The tax code allows families with eligible dependents to shelter up to $5000 per year from income taxes when they deposit this money into an employer-sponsored FSA Dependent Care Account. This money may then be used, tax free, to pay the care expenses of eligible dependents. The payroll taxes associated with the care expense also qualifies under an FSA Dependent Care Account.
Most household employers's highest marginal Federal income tax rate is between 28 and 35%. Add on state and local income taxes, and the $5000 you fund to your FSA Dependent Care Account can save you $2000 a year or more in income taxes - often enough to completely fund your employer share of the "nanny taxes."

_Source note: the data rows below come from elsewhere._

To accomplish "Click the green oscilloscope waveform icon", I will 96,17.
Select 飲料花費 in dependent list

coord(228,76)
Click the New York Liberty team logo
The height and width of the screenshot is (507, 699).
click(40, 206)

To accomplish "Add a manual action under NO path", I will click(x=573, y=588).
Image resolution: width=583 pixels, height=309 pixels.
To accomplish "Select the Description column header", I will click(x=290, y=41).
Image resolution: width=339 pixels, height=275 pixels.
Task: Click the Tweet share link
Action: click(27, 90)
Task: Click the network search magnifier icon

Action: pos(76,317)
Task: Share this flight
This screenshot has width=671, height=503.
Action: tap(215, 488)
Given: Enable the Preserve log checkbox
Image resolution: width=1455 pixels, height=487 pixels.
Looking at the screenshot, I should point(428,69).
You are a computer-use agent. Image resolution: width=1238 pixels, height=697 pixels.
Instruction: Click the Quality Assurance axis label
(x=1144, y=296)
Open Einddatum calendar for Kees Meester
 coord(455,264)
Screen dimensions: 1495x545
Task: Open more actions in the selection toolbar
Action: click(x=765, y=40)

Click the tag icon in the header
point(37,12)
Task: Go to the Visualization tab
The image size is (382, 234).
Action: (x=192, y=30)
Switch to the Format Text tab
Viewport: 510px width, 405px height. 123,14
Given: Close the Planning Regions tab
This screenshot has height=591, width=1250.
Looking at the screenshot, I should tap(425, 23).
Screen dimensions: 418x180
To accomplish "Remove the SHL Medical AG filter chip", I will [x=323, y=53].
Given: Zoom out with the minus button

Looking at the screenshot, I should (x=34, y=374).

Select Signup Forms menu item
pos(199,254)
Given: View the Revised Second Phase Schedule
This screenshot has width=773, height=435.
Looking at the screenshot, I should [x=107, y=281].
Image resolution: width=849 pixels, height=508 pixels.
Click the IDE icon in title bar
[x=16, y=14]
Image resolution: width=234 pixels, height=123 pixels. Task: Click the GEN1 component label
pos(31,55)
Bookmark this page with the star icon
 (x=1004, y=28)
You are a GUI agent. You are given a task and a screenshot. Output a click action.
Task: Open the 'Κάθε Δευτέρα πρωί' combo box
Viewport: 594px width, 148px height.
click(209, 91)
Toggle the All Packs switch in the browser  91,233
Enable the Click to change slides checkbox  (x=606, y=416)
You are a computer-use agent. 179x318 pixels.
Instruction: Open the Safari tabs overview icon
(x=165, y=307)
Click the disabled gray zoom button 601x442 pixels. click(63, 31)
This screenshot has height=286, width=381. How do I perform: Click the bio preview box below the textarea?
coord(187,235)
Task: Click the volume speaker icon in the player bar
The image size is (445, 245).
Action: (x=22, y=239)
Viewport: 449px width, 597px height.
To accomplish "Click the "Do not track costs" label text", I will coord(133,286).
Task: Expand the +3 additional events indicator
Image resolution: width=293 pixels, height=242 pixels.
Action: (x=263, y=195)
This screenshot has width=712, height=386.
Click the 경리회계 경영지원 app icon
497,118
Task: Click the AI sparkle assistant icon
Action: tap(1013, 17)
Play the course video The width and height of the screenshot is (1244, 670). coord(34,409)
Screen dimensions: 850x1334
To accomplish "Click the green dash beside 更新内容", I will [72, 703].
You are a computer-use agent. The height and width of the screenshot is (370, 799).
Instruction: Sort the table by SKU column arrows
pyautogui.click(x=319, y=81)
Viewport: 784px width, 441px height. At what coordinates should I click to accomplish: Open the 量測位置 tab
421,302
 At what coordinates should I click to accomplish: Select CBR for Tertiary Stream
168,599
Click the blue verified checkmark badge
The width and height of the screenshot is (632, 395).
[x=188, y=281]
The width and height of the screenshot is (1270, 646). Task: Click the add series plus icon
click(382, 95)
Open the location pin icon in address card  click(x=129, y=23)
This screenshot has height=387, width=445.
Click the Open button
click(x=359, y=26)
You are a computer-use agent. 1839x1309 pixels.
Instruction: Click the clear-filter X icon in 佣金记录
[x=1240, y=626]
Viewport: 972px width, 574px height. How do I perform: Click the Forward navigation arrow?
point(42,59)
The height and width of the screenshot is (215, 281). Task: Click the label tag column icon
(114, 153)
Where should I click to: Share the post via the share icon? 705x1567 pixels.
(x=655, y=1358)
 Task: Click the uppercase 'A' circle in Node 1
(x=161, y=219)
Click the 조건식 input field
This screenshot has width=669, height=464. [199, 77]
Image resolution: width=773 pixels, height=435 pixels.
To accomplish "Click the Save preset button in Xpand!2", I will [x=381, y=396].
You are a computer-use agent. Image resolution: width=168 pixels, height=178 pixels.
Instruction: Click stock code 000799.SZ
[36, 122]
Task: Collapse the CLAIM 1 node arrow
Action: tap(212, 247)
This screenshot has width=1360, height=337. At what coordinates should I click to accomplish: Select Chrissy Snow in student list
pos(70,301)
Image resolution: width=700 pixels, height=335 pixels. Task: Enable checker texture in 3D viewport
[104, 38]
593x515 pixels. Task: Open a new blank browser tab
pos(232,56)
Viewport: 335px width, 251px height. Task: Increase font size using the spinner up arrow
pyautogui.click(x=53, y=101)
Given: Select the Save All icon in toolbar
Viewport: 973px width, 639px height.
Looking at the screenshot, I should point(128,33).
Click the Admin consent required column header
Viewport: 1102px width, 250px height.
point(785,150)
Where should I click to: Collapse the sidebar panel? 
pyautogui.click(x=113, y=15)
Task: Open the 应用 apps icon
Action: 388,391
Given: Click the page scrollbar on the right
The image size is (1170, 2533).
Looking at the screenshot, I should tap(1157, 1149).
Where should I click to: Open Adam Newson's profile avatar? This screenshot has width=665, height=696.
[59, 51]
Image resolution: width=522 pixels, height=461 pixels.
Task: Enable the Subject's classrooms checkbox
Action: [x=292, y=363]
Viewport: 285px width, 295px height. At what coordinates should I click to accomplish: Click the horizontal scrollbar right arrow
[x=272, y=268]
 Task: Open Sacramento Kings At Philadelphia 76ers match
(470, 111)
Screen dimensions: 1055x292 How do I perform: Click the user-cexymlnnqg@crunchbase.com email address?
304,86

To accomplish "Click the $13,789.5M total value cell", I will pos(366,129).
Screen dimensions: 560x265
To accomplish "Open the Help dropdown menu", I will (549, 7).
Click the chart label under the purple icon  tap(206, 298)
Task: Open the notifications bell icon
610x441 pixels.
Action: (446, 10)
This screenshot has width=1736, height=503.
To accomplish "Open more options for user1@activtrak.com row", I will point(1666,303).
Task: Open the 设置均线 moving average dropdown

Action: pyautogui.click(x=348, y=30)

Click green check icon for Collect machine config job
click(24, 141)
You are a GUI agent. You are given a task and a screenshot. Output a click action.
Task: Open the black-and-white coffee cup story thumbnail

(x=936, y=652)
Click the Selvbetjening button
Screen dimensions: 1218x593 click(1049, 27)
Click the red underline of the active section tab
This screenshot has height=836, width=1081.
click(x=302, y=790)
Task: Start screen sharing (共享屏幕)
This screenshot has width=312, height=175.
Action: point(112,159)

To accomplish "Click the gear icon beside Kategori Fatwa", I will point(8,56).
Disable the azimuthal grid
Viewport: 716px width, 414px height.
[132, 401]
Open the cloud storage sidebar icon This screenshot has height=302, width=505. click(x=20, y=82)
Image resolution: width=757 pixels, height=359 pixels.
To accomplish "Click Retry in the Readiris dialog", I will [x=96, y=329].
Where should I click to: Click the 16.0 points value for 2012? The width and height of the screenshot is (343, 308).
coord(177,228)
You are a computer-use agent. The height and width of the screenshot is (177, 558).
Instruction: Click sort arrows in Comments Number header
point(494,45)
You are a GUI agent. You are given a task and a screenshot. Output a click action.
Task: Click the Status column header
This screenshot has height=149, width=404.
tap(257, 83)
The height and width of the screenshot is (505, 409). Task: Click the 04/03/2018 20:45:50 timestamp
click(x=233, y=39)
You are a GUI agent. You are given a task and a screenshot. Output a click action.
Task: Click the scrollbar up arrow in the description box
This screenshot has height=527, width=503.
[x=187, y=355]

Note that your eligible dependent cannot be claimed as an eligible dependent on anyone else's tax return, and must be a legal resident of the U.S.
Nanny care or senior care expenses you incur, as well as the associated payroll taxes, are eligible expenses so long at the expense was incurred while you work or to enable you to work. To claim the expense reimbursement under a FSA Dependent Care Account you must have the tax id number of the caregiver.
Don't Delay - "Open Season" usually will close at the end of November!
You generally can only enroll in a FSA Dependent Care Account arrangment during your benefits plan's Open Season or within 30 days of a 'qualifying event' such as the birth or adoption of a child.